Spalding Never Flat Outdoor Official Size Basketball


: :Introduce your child to the fast-paced action of hoops with Spalding's Rookie Gear Basketball, which is specifically engineered for kids ages 8 and under. Weighing 25 percent less than standard youth-sized balls, this Rookie Gear ball is designed to help your child shoot and rebound more easily and successfully right out of the gate. Parents and coaches can immediately notice improvements in shot mechanics and dribbling technique, as well as increased confidence rebounding a lighter ball. Playing with a lighter ball will help build confidence and enable learning of sound fundamental ...

from: Spalding



Wilson Evolution Game Ball Basketball


: :Get a good grip on your game with the Wilson Evolution wide-channel indoor basketball, which offers a composite synthetic/leather cover for tickle-soft touch on the finger tips, and rugged durability for highly competitive play.
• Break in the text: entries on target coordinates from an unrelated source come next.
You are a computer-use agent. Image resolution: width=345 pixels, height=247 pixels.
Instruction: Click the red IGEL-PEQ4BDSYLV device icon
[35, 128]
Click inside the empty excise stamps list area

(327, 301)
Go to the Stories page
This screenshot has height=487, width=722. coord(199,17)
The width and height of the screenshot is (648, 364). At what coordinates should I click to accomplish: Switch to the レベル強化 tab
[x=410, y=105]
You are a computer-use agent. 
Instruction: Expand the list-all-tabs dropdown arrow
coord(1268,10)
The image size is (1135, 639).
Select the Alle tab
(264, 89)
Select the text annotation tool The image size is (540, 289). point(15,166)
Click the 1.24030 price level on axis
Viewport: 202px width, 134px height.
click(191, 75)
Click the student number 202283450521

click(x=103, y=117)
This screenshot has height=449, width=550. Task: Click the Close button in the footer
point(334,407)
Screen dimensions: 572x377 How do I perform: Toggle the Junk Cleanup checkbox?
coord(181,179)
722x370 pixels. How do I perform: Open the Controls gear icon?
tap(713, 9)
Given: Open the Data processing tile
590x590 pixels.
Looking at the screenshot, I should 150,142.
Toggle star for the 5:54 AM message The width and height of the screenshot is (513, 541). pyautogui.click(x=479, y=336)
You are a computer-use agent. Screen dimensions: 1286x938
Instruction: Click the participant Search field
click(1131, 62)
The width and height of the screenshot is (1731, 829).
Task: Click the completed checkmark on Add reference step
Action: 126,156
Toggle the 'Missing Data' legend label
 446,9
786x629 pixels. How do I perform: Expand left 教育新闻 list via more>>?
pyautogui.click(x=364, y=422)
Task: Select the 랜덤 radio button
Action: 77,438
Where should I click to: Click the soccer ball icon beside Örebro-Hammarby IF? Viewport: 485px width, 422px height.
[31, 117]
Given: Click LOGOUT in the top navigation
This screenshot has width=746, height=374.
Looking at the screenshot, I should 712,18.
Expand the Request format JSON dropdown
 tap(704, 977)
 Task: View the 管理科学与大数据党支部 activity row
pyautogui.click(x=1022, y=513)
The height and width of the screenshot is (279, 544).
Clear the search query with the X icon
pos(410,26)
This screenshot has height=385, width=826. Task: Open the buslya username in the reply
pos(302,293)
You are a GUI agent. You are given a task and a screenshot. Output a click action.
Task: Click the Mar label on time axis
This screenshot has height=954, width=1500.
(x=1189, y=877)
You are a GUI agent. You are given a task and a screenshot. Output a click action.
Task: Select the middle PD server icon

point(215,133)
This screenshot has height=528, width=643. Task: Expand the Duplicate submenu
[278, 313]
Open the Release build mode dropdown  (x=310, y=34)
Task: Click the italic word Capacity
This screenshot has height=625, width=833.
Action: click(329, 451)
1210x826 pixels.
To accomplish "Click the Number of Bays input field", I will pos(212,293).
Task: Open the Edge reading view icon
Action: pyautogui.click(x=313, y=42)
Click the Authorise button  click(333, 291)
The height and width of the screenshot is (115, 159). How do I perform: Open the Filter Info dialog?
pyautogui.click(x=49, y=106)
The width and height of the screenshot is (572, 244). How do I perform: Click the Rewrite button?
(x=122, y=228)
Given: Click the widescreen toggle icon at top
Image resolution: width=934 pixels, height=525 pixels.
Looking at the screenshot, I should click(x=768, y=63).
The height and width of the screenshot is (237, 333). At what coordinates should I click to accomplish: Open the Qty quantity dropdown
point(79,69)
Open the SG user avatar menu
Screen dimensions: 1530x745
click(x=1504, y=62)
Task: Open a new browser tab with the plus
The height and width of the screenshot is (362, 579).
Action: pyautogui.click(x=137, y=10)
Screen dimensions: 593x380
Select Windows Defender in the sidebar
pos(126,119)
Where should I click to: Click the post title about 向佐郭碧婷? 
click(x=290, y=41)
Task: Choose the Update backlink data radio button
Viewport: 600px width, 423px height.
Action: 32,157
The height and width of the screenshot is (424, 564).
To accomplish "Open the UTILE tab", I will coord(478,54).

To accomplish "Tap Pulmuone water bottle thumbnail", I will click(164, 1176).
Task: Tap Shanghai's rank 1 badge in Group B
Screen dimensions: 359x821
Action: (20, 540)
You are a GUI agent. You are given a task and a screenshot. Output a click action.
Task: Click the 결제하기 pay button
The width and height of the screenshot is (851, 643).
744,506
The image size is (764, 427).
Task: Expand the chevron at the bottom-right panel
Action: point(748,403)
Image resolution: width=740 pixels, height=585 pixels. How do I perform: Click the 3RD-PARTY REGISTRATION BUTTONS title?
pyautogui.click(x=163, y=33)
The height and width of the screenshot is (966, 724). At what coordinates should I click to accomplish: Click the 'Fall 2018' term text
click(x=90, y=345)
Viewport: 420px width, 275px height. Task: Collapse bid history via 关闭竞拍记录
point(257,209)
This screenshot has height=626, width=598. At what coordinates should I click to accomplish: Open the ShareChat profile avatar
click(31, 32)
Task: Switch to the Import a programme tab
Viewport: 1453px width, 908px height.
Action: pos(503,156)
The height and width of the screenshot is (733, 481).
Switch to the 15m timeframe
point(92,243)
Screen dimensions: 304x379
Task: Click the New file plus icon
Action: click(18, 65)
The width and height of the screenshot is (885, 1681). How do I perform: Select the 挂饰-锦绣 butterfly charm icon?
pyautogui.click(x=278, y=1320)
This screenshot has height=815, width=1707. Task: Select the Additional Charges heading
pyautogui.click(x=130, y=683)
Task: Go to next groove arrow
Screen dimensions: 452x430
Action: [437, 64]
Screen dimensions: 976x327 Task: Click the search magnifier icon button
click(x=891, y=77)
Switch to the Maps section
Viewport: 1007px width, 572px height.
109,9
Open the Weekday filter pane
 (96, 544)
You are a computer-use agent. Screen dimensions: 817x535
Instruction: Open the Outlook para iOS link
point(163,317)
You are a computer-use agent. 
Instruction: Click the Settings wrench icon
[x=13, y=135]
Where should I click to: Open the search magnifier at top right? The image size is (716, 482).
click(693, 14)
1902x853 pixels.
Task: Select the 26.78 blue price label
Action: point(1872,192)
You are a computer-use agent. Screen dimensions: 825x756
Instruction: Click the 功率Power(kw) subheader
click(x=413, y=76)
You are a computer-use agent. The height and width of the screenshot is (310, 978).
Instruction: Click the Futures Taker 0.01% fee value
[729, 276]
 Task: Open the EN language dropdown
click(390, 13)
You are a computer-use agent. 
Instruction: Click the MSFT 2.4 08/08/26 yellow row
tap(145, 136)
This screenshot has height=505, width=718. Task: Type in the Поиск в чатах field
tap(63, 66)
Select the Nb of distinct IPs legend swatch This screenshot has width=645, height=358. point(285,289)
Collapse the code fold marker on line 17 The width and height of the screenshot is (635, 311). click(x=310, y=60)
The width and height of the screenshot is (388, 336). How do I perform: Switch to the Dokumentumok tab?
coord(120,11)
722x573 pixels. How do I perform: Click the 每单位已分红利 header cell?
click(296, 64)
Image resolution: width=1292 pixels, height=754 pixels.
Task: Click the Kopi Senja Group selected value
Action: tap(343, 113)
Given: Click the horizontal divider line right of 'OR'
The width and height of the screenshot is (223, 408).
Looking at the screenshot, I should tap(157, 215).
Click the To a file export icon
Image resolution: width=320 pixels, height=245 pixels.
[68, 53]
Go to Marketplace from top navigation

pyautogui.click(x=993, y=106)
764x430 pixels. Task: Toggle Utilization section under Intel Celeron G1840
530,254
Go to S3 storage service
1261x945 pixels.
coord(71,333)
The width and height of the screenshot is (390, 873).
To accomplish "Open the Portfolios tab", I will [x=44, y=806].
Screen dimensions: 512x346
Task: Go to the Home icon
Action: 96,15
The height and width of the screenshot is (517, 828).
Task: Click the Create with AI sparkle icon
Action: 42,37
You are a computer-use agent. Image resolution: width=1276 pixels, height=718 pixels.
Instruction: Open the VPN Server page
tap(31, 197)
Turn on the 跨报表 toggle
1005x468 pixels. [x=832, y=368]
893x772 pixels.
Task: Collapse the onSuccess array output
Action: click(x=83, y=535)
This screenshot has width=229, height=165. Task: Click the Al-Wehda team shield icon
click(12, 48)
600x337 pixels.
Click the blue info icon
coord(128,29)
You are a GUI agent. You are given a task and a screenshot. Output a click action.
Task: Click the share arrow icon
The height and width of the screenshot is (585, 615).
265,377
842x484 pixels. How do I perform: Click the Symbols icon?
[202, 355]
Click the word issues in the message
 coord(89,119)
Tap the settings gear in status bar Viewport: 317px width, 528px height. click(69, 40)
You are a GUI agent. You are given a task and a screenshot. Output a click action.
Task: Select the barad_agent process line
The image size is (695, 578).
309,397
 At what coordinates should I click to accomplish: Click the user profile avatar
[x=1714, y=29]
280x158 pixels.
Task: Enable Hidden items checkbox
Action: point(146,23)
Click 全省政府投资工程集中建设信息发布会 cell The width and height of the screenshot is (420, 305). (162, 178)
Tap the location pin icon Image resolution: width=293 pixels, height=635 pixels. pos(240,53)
The technologically advanced composite leather cover provides superior softness to enhance shooting proficiency and offers the ultimate in grip for exceptional ball control. Wilson's Cushion Core technology combines low density sponge rubber with ultra-durable butyl rubber, producing a basketball with exceptional performance that requires no break-in period. It's approved by the NCAA and NFHS.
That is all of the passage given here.